Aufgabenliste
(1) Gib bitte den Abschnitt des Seitenauszugs wörtlich aus, beginnend bei „Nach der Bundestagswahl“ und endend bei „Zeitung hat nachgefragt.“.
(2) Beantworte diese Fragen zum Seitenauszug:
(a) Zwischen welchen Parteien zeichnet sich nach der Bundestagswahl eine Große Koalition ab?
(b) Wo fand die Stimmabgabe statt?
(c) Wer hat bereits eine Mitgliederentscheidung angekündigt?

Seitenauszug
┌────────

Reaktionen auf Option Groko
Wer kann mit wem? Stimmen aus dem Ahrkreis
Die Stimmabgabe in einer Grundschule in Ahrweiler
Hans-Jürgen Vollrath. Martin Gausmann

Nach der Bundestagswahl zeichnet sich eine Große Koalition (Groko) von CDU und SPD ab. Von der Basis gibt es unterschiedliche Reaktionen auf diese Option. Eines steht jetzt schon fest: Es wird nicht einfach.

Der Wahlabend ist vorbei. Jetzt stehen Koalitionsverhandlungen bevor. Ein Zweierbündnis von CDU und SPD wäre möglich. Dass es schwierig werden wird, ist jetzt schon klar. Der SPD-Generalsekretär Matthias Miersch hat bereits eine Mitgliederentscheidung angekündigt. Wie sieht das die Basis? Wie ordnen Vertreter der Parteien das Wahlergebnis und die Folgen ein? Unsere Zeitung hat nachgefragt.

└────────

Ausgangsmaterial
┌────────

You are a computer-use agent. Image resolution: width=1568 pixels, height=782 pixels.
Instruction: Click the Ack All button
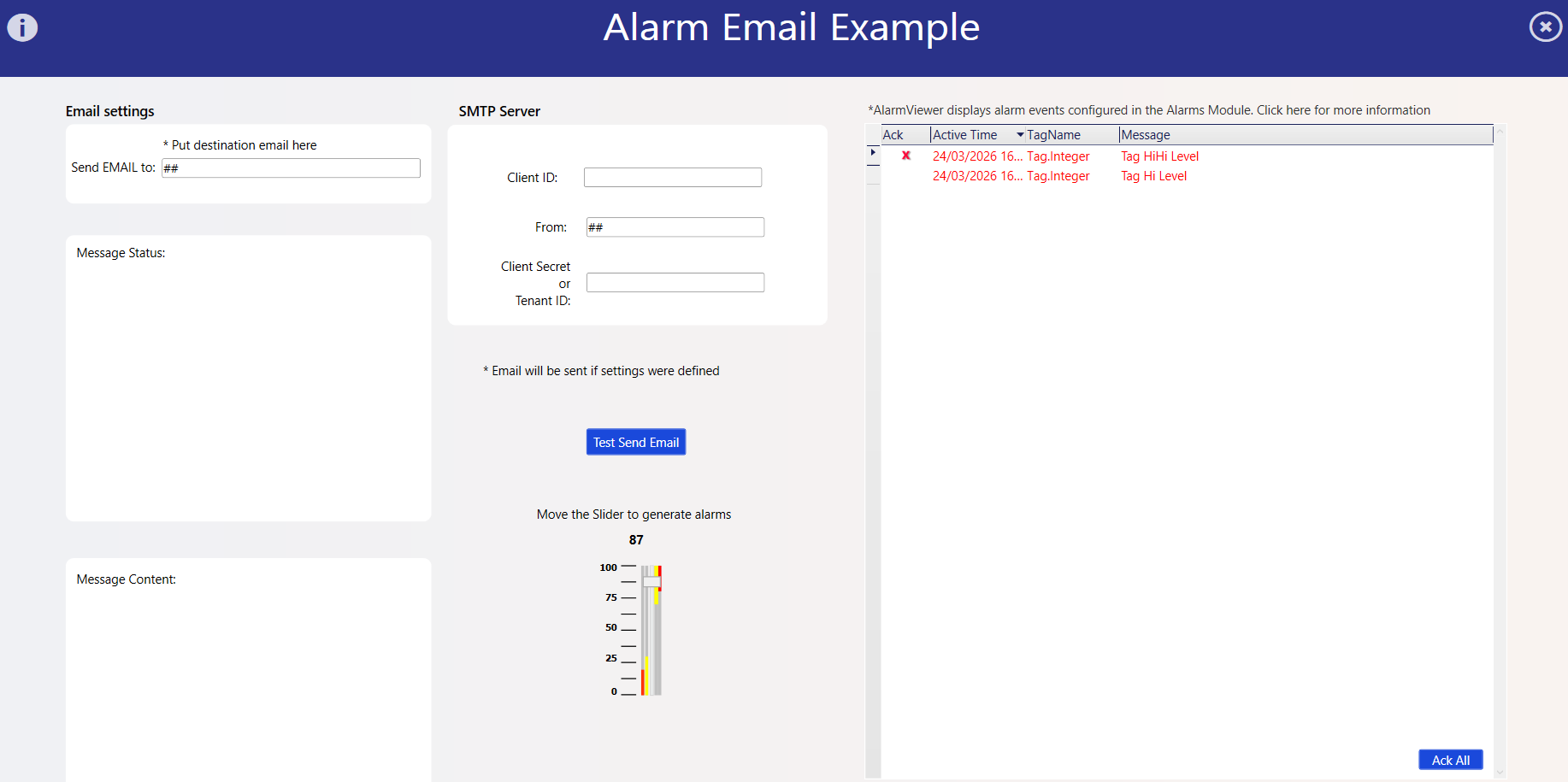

└────────

Richtige Antworten
(1)
Nach der Bundestagswahl zeichnet sich eine Große Koalition (Groko) von CDU und SPD ab. Von der Basis gibt es unterschiedliche Reaktionen auf diese Option. Eines steht jetzt schon fest: Es wird nicht einfach.

Der Wahlabend ist vorbei. Jetzt stehen Koalitionsverhandlungen bevor. Ein Zweierbündnis von CDU und SPD wäre möglich. Dass es schwierig werden wird, ist jetzt schon klar. Der SPD-Generalsekretär Matthias Miersch hat bereits eine Mitgliederentscheidung angekündigt. Wie sieht das die Basis? Wie ordnen Vertreter der Parteien das Wahlergebnis und die Folgen ein? Unsere Zeitung hat nachgefragt.

(2)
(a) Zwischen CDU und SPD.
(b) In einer Grundschule in Ahrweiler.
(c) Der SPD-Generalsekretär Matthias Miersch.